**Passage given:**
____________

@categorical_imp: June 2015

Friday, June 26, 2015

"What Did You Eat Today?"


"Hello,” said Ma, in her cheerful evening voice. It was 8.30 p.m. She was probably having dinner.

“Hi,” I said. “What are you up to?”

“I’m watching NDTV Good Times,” she said. I zoned out. There was talk about beaches, food or something that didn’t interest me. My television – which was a mute, stale discussion about rising communalism – was more interesting. I grunted to keep myself in the conversation.


“What did you eat?” she asked.

“Rotis, rice, raita, some paneer thing…” I said. I didn’t ask what she was eating; how did it matter anyway? I replied with the same words every time she asked me. And she asked me every day, sometimes twice a day.

“I visited Radha aunty today,” she said. I asked her how I was related to the lady. Ma said that she was my aunt in some convoluted way. I’m sure I’ve asked her the question before. I’m sure I’ll ask her again. The conversation went on for two more minutes. She asked, I answered. Then she said goodnight. I hung up.

“You talk to your parents every day?” said the voice from across the room.

“Worse,” I said. “Ma calls once. Dad calls once. At least. Sometimes, I talk thrice a day.”

“Ouch,” she said. She played with her phone. “What do you guys talk about?” she asked me.

“The usual. What we ate, what we did, who we met, are we going out, when are we coming home next, what’s on the news, how Modi’s Twitter profile is so active…”

She grinned. “I don’t know why parents love making such small conversation. I simply refuse to discuss such things.”

____________

**Supplied records:**
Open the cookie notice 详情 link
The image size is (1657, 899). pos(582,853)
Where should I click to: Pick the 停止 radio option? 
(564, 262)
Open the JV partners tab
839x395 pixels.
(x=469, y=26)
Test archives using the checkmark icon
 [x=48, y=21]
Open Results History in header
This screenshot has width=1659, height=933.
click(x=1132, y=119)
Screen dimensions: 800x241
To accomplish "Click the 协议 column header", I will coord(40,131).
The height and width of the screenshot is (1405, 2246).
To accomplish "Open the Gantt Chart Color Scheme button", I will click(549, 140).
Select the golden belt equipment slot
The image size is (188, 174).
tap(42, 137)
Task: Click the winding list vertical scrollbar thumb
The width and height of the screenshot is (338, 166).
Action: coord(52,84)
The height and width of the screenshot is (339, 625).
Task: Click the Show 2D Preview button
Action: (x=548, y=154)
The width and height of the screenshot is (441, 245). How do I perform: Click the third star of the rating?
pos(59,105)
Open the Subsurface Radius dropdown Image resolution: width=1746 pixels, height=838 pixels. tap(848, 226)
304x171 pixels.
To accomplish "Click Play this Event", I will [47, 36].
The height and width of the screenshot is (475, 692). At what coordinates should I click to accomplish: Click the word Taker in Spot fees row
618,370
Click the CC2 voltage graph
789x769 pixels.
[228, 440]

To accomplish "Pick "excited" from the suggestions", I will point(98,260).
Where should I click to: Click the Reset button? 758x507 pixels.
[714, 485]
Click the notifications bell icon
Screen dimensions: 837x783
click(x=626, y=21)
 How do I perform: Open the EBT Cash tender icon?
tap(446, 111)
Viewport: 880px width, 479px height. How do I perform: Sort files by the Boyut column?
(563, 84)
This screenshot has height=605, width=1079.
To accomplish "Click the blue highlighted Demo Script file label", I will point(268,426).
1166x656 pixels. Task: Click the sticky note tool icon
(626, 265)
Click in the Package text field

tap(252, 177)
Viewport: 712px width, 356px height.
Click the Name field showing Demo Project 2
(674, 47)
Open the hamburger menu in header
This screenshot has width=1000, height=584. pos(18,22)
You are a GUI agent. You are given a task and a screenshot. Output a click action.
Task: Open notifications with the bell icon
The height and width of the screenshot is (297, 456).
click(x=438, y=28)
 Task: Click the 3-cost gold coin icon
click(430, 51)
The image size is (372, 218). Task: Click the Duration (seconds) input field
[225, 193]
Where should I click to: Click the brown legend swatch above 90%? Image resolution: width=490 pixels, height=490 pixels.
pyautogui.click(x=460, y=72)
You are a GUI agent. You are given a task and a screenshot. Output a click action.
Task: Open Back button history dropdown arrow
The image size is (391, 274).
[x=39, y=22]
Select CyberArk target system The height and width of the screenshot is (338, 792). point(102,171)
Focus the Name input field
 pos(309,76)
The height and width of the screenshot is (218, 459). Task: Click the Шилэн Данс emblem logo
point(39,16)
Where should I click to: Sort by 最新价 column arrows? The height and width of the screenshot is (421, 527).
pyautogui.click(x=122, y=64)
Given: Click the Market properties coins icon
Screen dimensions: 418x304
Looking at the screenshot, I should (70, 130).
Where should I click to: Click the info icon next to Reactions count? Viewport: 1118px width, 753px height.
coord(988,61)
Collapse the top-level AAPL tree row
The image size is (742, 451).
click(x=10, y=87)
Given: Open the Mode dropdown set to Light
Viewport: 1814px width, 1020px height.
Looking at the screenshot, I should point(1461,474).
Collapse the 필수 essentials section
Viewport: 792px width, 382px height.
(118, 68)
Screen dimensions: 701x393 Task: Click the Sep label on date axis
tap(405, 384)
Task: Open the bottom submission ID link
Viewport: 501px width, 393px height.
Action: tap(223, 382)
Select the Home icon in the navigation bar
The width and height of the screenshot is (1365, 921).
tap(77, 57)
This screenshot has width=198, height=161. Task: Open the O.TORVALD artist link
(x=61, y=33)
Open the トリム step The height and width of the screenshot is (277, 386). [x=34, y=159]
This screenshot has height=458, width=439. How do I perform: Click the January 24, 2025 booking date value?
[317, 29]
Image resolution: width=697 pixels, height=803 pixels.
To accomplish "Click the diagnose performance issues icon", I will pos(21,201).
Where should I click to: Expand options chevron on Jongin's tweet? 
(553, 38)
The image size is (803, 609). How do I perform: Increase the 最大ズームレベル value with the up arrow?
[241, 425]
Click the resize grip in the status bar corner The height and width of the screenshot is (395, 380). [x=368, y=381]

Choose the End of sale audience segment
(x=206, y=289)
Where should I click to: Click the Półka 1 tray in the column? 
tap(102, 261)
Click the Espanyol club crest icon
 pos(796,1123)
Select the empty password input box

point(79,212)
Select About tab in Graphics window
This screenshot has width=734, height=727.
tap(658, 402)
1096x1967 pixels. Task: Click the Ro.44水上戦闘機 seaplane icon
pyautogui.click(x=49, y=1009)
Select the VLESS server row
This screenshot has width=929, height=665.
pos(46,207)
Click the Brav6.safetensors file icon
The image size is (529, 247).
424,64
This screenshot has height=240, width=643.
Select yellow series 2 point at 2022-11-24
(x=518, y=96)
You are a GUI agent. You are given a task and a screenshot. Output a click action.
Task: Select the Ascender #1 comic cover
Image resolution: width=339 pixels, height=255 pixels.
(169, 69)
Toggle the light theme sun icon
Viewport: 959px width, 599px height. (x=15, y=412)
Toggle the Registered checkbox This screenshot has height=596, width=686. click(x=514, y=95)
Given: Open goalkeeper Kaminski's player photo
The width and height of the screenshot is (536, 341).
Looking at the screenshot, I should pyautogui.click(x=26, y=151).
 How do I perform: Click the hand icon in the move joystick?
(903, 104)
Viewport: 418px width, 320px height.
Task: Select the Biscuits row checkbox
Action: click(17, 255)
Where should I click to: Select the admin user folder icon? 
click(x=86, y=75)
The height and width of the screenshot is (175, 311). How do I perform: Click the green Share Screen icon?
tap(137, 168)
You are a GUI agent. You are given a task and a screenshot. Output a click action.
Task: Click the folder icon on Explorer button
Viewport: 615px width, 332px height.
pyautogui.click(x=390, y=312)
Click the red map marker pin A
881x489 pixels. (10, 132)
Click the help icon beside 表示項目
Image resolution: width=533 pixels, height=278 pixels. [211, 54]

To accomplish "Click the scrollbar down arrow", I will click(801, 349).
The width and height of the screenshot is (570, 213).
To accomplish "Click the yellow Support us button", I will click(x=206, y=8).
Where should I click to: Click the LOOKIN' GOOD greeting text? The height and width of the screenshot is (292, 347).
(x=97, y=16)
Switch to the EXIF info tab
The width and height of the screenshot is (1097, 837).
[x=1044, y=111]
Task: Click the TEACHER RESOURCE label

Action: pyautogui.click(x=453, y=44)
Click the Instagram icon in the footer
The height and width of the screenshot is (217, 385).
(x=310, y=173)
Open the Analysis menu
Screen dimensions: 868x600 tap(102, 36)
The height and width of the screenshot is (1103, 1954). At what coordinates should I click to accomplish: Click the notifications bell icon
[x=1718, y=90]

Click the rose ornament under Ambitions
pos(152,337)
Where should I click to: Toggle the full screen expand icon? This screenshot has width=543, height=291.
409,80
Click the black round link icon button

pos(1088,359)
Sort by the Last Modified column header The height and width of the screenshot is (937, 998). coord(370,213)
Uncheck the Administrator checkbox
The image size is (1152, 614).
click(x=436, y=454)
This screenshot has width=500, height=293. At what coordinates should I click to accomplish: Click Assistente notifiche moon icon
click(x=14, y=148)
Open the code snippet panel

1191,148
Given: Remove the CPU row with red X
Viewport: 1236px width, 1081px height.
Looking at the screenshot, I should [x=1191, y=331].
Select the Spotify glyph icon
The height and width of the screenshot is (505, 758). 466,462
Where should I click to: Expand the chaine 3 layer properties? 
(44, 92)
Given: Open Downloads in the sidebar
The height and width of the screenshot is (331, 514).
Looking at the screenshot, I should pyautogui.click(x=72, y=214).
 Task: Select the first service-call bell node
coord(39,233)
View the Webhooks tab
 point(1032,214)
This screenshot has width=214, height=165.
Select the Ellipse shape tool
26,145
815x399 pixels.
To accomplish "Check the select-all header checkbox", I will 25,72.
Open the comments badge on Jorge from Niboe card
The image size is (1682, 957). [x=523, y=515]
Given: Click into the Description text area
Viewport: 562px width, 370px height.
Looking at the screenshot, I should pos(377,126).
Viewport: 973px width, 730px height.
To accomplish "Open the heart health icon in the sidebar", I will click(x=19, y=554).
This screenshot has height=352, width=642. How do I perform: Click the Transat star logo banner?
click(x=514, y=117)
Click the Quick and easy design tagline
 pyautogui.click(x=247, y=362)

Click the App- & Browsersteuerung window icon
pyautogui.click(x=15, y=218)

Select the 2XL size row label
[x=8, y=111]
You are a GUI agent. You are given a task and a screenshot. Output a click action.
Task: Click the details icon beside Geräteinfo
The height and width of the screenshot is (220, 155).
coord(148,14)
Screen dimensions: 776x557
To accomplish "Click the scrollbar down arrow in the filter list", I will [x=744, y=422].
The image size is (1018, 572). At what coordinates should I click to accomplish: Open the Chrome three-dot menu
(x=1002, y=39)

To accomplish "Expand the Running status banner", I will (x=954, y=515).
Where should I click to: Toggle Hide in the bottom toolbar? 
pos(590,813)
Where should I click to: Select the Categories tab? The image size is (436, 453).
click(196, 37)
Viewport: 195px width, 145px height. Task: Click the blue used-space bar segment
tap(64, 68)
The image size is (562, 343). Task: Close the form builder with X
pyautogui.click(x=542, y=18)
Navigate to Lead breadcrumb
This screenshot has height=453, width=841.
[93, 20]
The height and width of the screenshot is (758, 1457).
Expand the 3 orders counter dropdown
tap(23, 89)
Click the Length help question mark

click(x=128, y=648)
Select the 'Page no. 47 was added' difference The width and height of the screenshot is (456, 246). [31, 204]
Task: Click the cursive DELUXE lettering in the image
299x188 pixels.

____________

**Task requirements:** Write out the blog post "What Did You Eat Today?" word for word, from "Friday, June 26, 2015" to "in the conversation.".

**Exercise output:**
Friday, June 26, 2015

"What Did You Eat Today?"


"Hello,” said Ma, in her cheerful evening voice. It was 8.30 p.m. She was probably having dinner.

“Hi,” I said. “What are you up to?”

“I’m watching NDTV Good Times,” she said. I zoned out. There was talk about beaches, food or something that didn’t interest me. My television – which was a mute, stale discussion about rising communalism – was more interesting. I grunted to keep myself in the conversation.